Because the fear of suffering is worse than the suffering itself.
Or so I have read.
My inner churning escalates, while around me people carry on with their moment. Couples embrace. Music plays. Laughter.
The world continues to spin.
The ship continues to sail.
While my spirit is anchored to the depths of the sea.
Walk through it.
The band began to play “Ho Hey” by The Lumineers.
I take a breath.
My fingers touched his bathing suit and I play with the fabric, testing the waters.
Walk through it.
I took my husband’s hand.
The song hit a crescendo.
Through my closed eyelids I can see the clouds part, the sun pours down on us.
It was written.
I felt Chris. Not his hand, not just his fingers, his soul. We were connected.
He said nothing, but I sensed his freedom, his happiness. The invisible force between us passes and just like that we are stars in the sky. A ship at sea. Two fragments joined as one. Our blood flows, energy entwined. Like a telephone made from two cups joined by string, a red thread flows between my heart and his.
We hear the love that binds us.
Walk through it.
October 14 / Santorini
I am grateful to be here. Now. A cool wind, cup of coffee, deep hues of blue like endless frosting on a sheet cake. The sun cast high, catching waves that carry golden dust toward me. A path illuminated from above. The yellow brick road, a glistening cone, it never leaves.
I am foggy.
Woke up late.
It is morning.
Or early afternoon.
There is a time change. Somewhere near Santorini. Chris is in bed.
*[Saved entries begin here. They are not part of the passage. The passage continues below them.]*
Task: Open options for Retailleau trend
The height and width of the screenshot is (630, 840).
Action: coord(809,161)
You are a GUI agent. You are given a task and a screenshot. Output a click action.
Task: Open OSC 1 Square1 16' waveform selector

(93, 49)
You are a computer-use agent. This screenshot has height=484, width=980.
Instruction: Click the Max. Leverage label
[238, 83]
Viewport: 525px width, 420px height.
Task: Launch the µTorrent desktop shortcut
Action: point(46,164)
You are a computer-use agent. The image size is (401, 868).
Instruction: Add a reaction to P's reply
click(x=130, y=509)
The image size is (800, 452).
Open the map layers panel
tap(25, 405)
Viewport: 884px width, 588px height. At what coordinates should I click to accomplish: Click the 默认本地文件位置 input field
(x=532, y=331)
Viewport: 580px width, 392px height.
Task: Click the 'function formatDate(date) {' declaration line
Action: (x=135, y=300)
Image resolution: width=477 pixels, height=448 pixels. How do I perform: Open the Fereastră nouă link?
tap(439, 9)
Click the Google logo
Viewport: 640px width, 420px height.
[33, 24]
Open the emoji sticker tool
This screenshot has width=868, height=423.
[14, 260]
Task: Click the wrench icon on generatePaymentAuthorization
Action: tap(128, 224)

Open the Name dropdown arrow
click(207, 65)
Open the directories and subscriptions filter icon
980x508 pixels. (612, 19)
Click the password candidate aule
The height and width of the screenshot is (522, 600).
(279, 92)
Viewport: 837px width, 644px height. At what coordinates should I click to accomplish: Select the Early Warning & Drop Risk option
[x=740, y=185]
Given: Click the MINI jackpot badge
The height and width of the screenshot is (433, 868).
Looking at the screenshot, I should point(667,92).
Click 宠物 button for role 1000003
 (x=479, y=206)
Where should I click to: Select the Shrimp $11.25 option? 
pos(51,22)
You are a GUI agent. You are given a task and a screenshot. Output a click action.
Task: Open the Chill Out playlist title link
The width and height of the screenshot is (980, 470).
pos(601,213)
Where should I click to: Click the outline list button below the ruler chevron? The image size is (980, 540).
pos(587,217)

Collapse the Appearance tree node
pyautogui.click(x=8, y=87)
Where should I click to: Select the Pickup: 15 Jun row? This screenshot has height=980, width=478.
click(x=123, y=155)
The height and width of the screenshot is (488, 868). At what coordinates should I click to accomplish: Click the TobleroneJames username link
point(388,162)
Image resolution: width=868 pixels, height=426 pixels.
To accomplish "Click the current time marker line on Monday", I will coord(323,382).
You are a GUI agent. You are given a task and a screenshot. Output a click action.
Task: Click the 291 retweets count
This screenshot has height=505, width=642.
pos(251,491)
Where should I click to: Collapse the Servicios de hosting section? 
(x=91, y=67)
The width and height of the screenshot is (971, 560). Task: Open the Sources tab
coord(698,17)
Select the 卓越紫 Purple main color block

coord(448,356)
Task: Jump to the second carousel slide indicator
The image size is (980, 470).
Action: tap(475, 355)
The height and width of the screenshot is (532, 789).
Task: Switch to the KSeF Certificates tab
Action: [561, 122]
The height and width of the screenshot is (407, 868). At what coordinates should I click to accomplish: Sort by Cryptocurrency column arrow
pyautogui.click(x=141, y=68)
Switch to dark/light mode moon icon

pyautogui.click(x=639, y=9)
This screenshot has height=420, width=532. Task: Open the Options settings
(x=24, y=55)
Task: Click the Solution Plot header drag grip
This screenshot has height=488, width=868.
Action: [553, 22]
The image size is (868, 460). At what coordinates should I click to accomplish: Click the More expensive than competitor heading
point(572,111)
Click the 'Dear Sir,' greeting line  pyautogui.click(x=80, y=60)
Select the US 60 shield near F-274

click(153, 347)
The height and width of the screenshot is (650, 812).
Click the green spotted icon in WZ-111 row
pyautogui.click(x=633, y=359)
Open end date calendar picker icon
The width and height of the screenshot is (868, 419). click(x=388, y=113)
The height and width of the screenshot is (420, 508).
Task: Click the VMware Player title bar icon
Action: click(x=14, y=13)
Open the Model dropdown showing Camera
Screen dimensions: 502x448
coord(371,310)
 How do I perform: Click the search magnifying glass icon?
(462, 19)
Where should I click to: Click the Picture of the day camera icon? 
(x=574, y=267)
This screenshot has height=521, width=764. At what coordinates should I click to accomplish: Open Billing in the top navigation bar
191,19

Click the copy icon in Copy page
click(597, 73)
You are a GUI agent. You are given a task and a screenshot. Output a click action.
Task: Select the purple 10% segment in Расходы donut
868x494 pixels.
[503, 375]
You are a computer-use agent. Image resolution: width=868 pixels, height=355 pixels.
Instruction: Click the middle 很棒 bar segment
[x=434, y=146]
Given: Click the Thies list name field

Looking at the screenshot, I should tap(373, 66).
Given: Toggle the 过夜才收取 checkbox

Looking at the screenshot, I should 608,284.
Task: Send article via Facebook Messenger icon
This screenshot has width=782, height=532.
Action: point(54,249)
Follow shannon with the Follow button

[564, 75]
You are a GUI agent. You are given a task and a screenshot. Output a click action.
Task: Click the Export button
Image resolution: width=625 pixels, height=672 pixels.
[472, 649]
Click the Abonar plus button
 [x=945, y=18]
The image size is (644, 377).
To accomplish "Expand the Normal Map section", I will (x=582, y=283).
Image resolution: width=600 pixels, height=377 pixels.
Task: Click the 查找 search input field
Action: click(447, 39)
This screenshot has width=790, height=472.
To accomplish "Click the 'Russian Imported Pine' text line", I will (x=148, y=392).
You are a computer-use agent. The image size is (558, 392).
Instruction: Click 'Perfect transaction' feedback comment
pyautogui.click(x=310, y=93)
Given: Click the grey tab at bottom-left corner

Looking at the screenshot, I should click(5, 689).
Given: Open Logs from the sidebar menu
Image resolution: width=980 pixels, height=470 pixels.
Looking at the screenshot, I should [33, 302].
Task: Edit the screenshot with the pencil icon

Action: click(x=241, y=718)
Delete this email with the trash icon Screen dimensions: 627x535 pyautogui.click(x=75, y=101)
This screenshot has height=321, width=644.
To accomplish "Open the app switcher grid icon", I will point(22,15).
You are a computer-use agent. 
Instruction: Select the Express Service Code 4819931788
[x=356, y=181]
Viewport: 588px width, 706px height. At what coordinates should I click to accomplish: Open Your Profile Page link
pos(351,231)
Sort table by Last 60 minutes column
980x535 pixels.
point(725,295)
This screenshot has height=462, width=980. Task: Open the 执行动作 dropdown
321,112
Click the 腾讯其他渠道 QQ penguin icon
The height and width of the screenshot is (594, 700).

I woke up with a heaviness, an anger out from the shadows. Trailing down that golden path into my head. Wherever it came from, whatever it is, it’s here. Call it continued jet lag, lingering frustration from an unresolved spat. Two sleepy honeymooners together, twenty-four hours a day, one still sick with a cold. Maybe I need an AA meeting. Maybe go back to bed. Go to the gym.
It’s black tar invading my peace, skewing the sunlight. My soul twin.
A smudge on the window, a blur in vision, obstructive nonetheless.
And a rush of anxiety as I realize I may be late for our appointment.
Nothing but a smudge on a moment of gratitude.
Looking over the ocean, vast and black as space. The ship cuts unapologetically through night, white crests unfold and roll to darkness. I lean over the balcony with an intoxicating urge to swan dive below. To feel the adrenaline as wind slaps my face and water engulfs my body into a state of momentary shock.
To watch in horror as the ship sails off.
To swallow my surroundings with the mounting fear that I am done.
A piece of nothing disappearing into the void.
This isolation, floating in endless black, must be what space travel is like.
Still reaching for stars.
We drive along the coast of Santorini.
Deep sea, right.
Chris controls the ATV 4-wheeler, my trust folds into the moment.
We are the wind.
Arms stretched like wings, gliding.
I watch Chris through the round side mirror. Body pressed against him, I hold his thigh. We drive. Hair, wild.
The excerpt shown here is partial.